Même la religion n’échappe pas, chez Ibn Khaldûn, à cette « naturalisation » de la société et de l’histoire.

Elle entre dans une anthropologie du savoir dont la révélation est le mode de connaissance : « Dieu est plus savant. »

Mais, pour ce qui est du visible, Ibn Khaldûn s’en tient à l’analyse rationnelle.

Sa méthode, sa science nouvelle, il l’applique afin de distinguer le vrai du faux dans un domaine où ils sont passionnément mêlés : l’écriture de l’histoire, à commencer par celle des civilisations arabe et berbère.

Paradoxe du génie : Ibn Khaldûn est un savant de son époque et de son temps.

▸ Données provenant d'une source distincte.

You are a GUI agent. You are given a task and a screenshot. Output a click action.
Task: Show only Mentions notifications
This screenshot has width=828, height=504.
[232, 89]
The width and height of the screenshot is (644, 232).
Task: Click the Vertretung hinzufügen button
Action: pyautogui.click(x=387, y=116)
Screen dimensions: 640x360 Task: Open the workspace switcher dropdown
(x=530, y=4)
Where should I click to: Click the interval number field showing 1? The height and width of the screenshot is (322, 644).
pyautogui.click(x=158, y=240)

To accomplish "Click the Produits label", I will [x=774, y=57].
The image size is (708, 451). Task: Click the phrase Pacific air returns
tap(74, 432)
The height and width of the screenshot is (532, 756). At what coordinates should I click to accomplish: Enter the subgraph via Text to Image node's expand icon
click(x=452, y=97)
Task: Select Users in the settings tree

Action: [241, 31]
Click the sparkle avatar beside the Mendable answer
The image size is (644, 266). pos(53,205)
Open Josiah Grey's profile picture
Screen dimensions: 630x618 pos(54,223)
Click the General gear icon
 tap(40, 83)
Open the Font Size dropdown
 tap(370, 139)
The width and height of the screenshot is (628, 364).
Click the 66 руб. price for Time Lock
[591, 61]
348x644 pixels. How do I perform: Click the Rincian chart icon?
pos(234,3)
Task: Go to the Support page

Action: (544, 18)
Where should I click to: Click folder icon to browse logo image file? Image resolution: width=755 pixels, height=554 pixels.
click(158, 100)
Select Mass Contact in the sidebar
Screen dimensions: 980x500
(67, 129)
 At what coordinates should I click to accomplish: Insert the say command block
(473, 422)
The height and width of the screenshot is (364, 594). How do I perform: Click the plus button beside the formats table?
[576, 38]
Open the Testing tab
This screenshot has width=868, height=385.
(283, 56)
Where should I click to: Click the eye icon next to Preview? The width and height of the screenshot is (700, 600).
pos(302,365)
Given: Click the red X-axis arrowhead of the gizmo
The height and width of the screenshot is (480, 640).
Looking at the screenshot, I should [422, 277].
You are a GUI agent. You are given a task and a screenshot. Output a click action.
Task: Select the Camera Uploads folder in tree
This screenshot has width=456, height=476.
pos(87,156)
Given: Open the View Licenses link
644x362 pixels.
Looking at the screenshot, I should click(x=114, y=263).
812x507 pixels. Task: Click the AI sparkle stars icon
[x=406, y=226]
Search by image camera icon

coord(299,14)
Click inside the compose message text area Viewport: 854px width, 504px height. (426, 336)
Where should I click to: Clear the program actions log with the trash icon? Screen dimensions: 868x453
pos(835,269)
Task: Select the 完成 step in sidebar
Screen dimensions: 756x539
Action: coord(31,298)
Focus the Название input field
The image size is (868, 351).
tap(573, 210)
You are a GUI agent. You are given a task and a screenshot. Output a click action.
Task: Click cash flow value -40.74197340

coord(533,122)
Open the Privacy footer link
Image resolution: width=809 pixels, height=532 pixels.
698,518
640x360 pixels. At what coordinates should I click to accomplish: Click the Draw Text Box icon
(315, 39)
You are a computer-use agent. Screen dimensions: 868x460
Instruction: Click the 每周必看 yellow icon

Son immense culture et sa curiosité intellectuelle insatiable lui permettent de brasser les apports les plus divers, arabes, grecs, hébreux, perses, berbères, romains, byzantins, dans une synthèse ordonnée.

Mais, en même temps, sa pensée rompt à ce point avec l’horizon d’attente de son époque, elle propose une logique d’interprétation si différente des catégories traditionnelles, si « moderne », qu’elle ne pénètre pas dans les débats savants, politiques, religieux et philosophiques de son temps.

Elle parle en revanche au nôtre.

Pierre Lepape

Ecrivain et essayiste. Auteur, entre autres, de Voltaire, le conquérant (1994), André Gide, le messager (1997) et Le Pays de la littérature (2003), tous parus au Seuil, Paris.

(1) Le Livre des exemples. Tome 1 : Autobiographie et Muqaddima, d’Ibn Khaldûn. Traduit de l’arabe et présenté par Abdesselam Cheddadi, Gallimard, « Bibliothèque de la Pléiade », Paris, 2002, 1 622 pages, 75 euros.